If the Georgist case is valid–i.e. that we need to publicly capture the rent of land in its broader sense (i.e. the economic rent of all natural resources), if land rent is not to be increasingly privatised into bubbles that burst into recession and depression–it will not only apply to western-style capitalist economies.

It will also apply to communist China.

Jesse Rota Fortunae’s blog has been aware of this for some time, but when you think about it, natural laws do apply across the board: they won’t differ on the basis of the political system under which an economy operates. As I sometimes say, if you jump off the top of a tall building, you’re going to go splat at the bottom – although you might win a bet posthumously with an economist on the point.

Whilst I was at the seminar on land value taxation in Chengdu last November, I had the good fortune to be able to visit Dr Han Bing at the University of Sichuan who had been unable to attend the seminar.

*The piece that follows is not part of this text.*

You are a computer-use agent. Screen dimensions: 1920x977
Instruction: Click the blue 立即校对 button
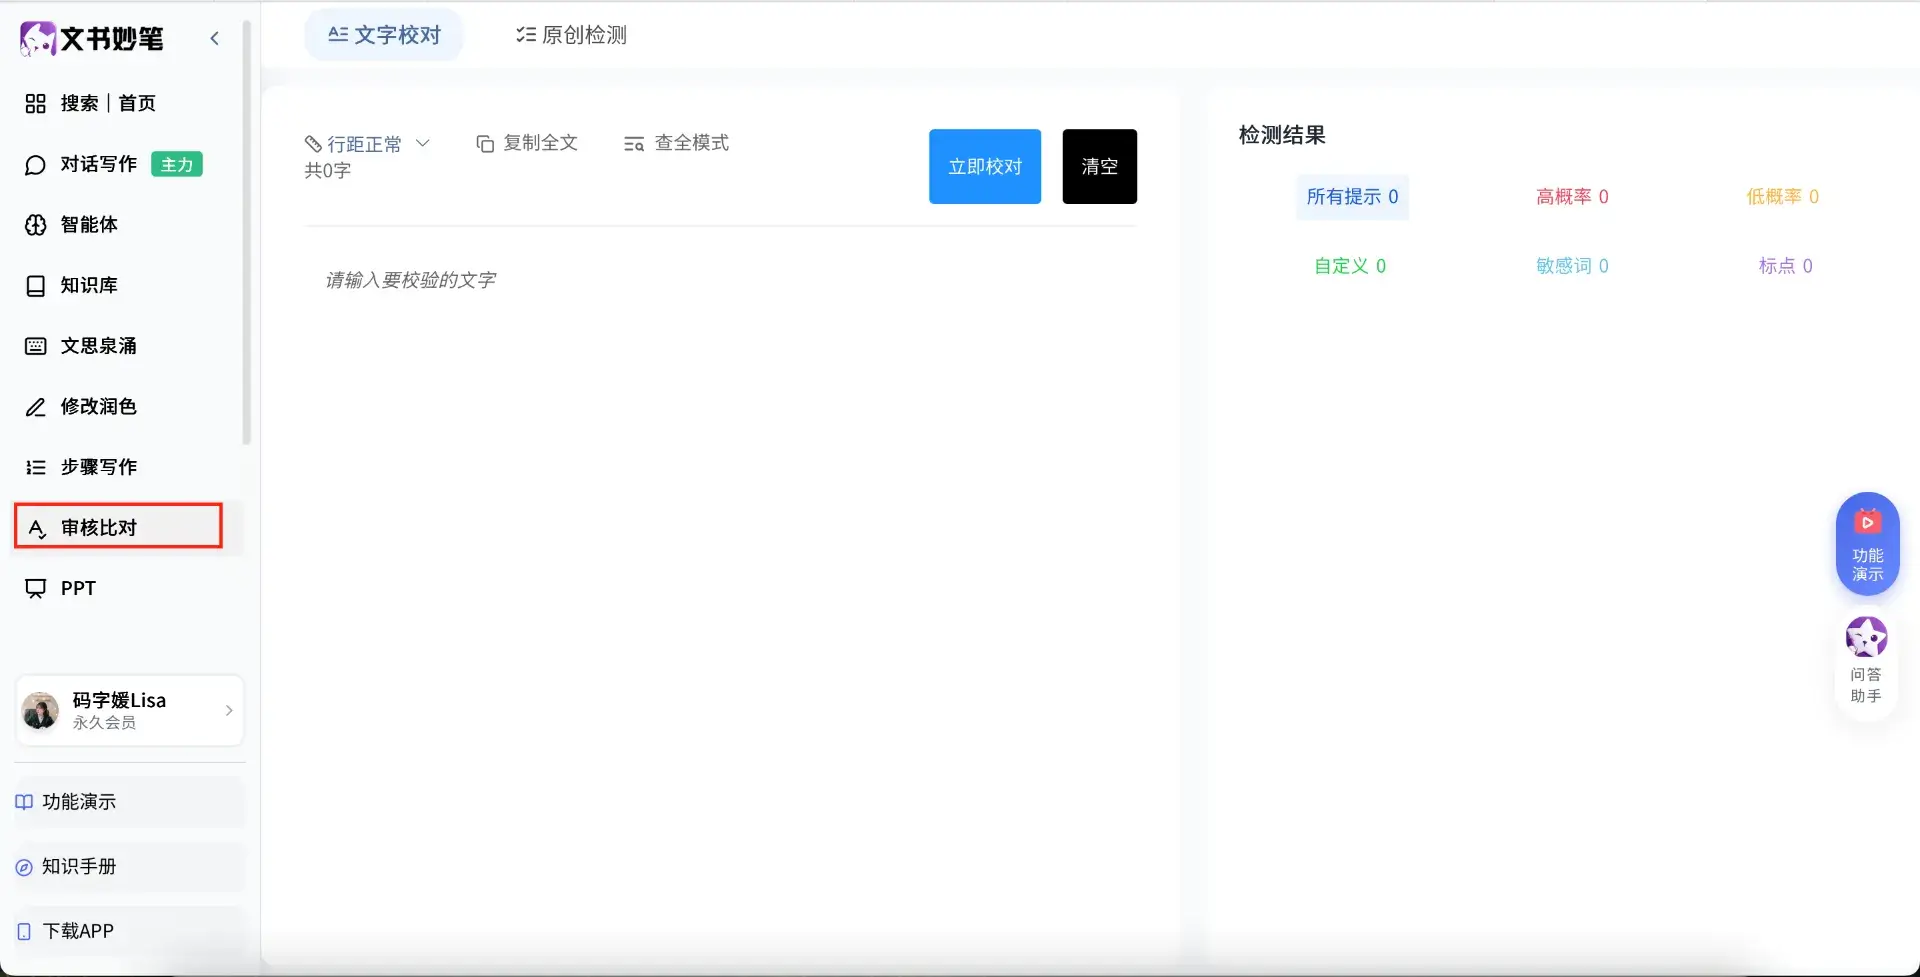point(984,166)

Professor Han is both an economist and valuer, an unusual combination of disciplines in western economies. He informed me the country was well into producing land valuations on all properties in China, something achieved in Australia, but still not in America. Although Australia, New Zealand and South Africa have all been assessing site values on properties for well over a hundred years, professors of economics  are still to be found in the USA who argue that it can’t be done. [!]

My final inquiry with Professor Han was to ask whether China currently had a bubble in its land prices. “Of course!”, he replied simply.

This was a remarkable response, because I doubt you’d find an Australian economist, much less a professor of economics, who’d be prepared to say “Of course Australia has a bubble in its land prices”, because, unlike Professor Han, they’re ignorant of what’s really happening in the property market. The professions of economists and valuers are pointedly kept separate in Australia, as in the west in general.

Unlike western economists, Dr Han Bing was unable to dismiss the facts staring him in the face.

But at least China is trying to put a lid on its real estate bubble, although the measures it is applying, as in the west, are inadequate to the task. China’s municipal deed tax, urban real estate tax, the property tax, farmland occupation tax, urban land use tax, and land value increment tax have proven to be a pimple on a giant pumpkin.

These could all be rolled into a land value tax, struck at a significant rate in the dollar that would capture sufficient land rent to drive speculators out of the market but leave the genuine developer.

Professor Fu Shihe has suggested an alternative approach that would ultimately achieve the same result: capture the full capital gain on property transactions to the public purse (which we known in the west to be ‘the [JS] Mill tax’).

Short of these measures, it’s unfortunately certain that China is “going to go splat at the bottom”. See the BBC’s “China Debt Fears”.


In the current world financial crisis, the final sentence in this quote from Dr JFN Murray’s “Principles and Practice of Valuation” is proving to be something of an understatement:

“The theory of [real estate] valuation is a pragmatical extension of economic theories relating to value and price, but it is remarkable to find that there is an almost complete dissociation between economic theory and the theory of valuation, although the latter from the materialistic viewpoint stands in the forefront of the social sciences. ….

The professional valuer with his insistence on demonstrative proof and acceptance of harsh realities has displayed intolerance of the tenuous abstractions of pure economics. His is a branch of applied economics, which takes into account all the complexities of land utilization and of commerce, and is closely aligned with scientific method, in that it depends upon empirical verification of hypothesis. ….

With some notable exceptions the principles of valuation are in general correspondence with economic theory, but a reintegration of the two sciences, which have been separated since the time of Adam Smith, would greatly advance learning.”  [My emphases and parenthesis.]